In terms of the social aspect of it, its a strike that attempts to articulate the social character of conflict. So referring back to J30 2011, then we had strikes in a period when everyone was talking about anti-systemic politics, but the strike was really only about pensions. The trade unions only opposed the more aggressive elements of capitalism, rather than articulating the social reasons why people go on strike. These demands are constrained within a legalistic framework – they don’t talk about time, quality of work, desire, and doesn’t talk about all the other components of someone’s life, and all the people who are not going on strike.
So for me, social strike is this generalising process of antagonisms that goes beyond the initial conflict between labour and capital in direct production and into society.
It seems to me that the major problem facing us now, in a way, is that there are very few forms of associative forms of life available to us. Neoliberalism tends to have demolished them, and has left us with a poverty of community and association. We need to recompose the communities and subjects that will then exert power by striking. Do you agree with that analysis?
Completely. When some of us in London starting talking about social strike stuff, we looked back at the origins of the strike as a concept and a tactic.
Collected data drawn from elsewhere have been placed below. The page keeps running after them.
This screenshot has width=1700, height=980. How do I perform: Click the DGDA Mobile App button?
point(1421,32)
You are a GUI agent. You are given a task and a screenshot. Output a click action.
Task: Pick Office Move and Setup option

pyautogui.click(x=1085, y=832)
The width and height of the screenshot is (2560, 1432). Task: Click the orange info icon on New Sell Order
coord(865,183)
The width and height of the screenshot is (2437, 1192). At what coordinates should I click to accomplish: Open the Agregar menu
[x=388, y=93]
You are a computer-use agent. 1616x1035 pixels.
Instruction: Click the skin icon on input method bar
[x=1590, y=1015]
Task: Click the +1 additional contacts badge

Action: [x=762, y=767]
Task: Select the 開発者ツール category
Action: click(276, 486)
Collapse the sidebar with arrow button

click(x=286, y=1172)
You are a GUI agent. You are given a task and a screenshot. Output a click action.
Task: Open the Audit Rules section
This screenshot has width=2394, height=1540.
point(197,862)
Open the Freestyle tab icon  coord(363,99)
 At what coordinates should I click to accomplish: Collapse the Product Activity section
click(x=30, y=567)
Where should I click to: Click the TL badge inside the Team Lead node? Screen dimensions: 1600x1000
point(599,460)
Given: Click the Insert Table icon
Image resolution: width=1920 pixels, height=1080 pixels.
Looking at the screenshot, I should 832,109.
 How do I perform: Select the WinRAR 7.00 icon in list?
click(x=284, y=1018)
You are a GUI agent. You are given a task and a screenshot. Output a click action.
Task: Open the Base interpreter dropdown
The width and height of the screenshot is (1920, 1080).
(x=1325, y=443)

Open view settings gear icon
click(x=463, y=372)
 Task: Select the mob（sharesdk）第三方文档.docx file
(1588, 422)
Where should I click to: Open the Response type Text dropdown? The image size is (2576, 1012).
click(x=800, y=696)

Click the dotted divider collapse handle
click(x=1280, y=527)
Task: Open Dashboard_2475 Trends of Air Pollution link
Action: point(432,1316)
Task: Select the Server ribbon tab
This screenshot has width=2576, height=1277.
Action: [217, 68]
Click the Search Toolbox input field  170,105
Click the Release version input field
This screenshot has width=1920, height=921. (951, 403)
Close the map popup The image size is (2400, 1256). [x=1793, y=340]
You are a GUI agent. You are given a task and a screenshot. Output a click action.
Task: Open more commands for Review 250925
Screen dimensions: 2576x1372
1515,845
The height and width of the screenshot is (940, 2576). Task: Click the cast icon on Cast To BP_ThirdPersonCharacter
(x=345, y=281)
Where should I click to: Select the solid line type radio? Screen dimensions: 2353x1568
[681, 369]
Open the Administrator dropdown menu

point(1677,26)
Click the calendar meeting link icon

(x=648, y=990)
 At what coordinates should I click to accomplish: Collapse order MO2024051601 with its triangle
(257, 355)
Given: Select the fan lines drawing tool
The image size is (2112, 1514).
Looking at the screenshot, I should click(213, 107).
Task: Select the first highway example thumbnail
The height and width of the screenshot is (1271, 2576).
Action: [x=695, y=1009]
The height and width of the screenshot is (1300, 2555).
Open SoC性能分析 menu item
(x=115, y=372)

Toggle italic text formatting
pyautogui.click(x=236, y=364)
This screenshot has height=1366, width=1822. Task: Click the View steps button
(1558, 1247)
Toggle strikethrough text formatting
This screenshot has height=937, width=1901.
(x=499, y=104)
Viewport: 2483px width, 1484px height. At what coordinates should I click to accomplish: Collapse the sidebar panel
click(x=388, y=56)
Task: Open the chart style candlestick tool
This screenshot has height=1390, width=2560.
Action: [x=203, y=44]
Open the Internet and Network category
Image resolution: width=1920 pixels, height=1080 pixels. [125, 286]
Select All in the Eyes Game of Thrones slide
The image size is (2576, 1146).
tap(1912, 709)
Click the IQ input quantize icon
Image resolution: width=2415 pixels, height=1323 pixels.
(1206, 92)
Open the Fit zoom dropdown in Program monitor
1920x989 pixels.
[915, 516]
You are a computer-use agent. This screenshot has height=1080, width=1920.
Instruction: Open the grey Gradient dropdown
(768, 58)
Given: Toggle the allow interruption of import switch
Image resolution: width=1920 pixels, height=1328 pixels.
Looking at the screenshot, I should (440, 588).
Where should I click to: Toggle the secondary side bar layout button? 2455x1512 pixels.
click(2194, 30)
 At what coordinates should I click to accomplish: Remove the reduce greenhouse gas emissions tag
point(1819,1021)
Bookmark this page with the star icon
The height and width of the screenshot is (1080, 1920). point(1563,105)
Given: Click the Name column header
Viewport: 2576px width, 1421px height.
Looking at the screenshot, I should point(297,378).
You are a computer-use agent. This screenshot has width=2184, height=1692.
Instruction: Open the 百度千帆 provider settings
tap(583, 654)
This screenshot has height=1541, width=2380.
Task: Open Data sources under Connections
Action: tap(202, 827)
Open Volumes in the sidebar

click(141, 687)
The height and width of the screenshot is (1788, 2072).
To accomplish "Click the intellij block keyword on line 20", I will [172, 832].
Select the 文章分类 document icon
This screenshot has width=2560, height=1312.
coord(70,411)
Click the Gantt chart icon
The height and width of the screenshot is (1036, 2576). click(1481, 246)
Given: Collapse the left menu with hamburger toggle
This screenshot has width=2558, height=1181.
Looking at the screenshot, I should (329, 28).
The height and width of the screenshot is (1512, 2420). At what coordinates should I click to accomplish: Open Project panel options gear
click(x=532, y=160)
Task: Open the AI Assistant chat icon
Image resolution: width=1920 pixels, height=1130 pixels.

We looked all the way back to William Benbow, in the 1830s, and how he envisaged the strike being both the withdrawal of labour, and also a process of composing an alternative system.
The first attempt at a general strike in a UK context was to be called the Grand National Holiday, in August 1840. It never actually materialised, but it imagined instituting a new system through the time recovered from work. I think Social Strike very much draws on that dual character of both withdrawing labour but then also developing autonomous infrastructure that allows you to live differently, even if only temporarily. There is a process of creating an alternative system, and every strike acts as an accelerant for the construction of this alternative. That, for me, is really fundamental.
So Social Strikes could function as accelerants for the construction of those forms of life that we now lack?
For sure, this has been this history of class struggle for the last thirty or forty years. Movements of rupture can open up a hole, and change all of social life. This is what happens when you have struggles that go beyond a narrow focus on pensions or wages. The example I referenced earlier of the transport strike in Italy in 2004 and the occupation of a social centre that came out of a socialised strike shows this dual character really well. Social Strikes are as much about constructing an autonomous social life as they are about withdrawing labour.
Finally, where is the Social Strike project at today?
Currently lots of people involved in the Trasnational Social Strike platform are in Paris, viewing the ongoing struggle there through the lens of the Social Strike. They’ve written some really good articles on the situation there. I think that’s the most exciting node of development at the moment.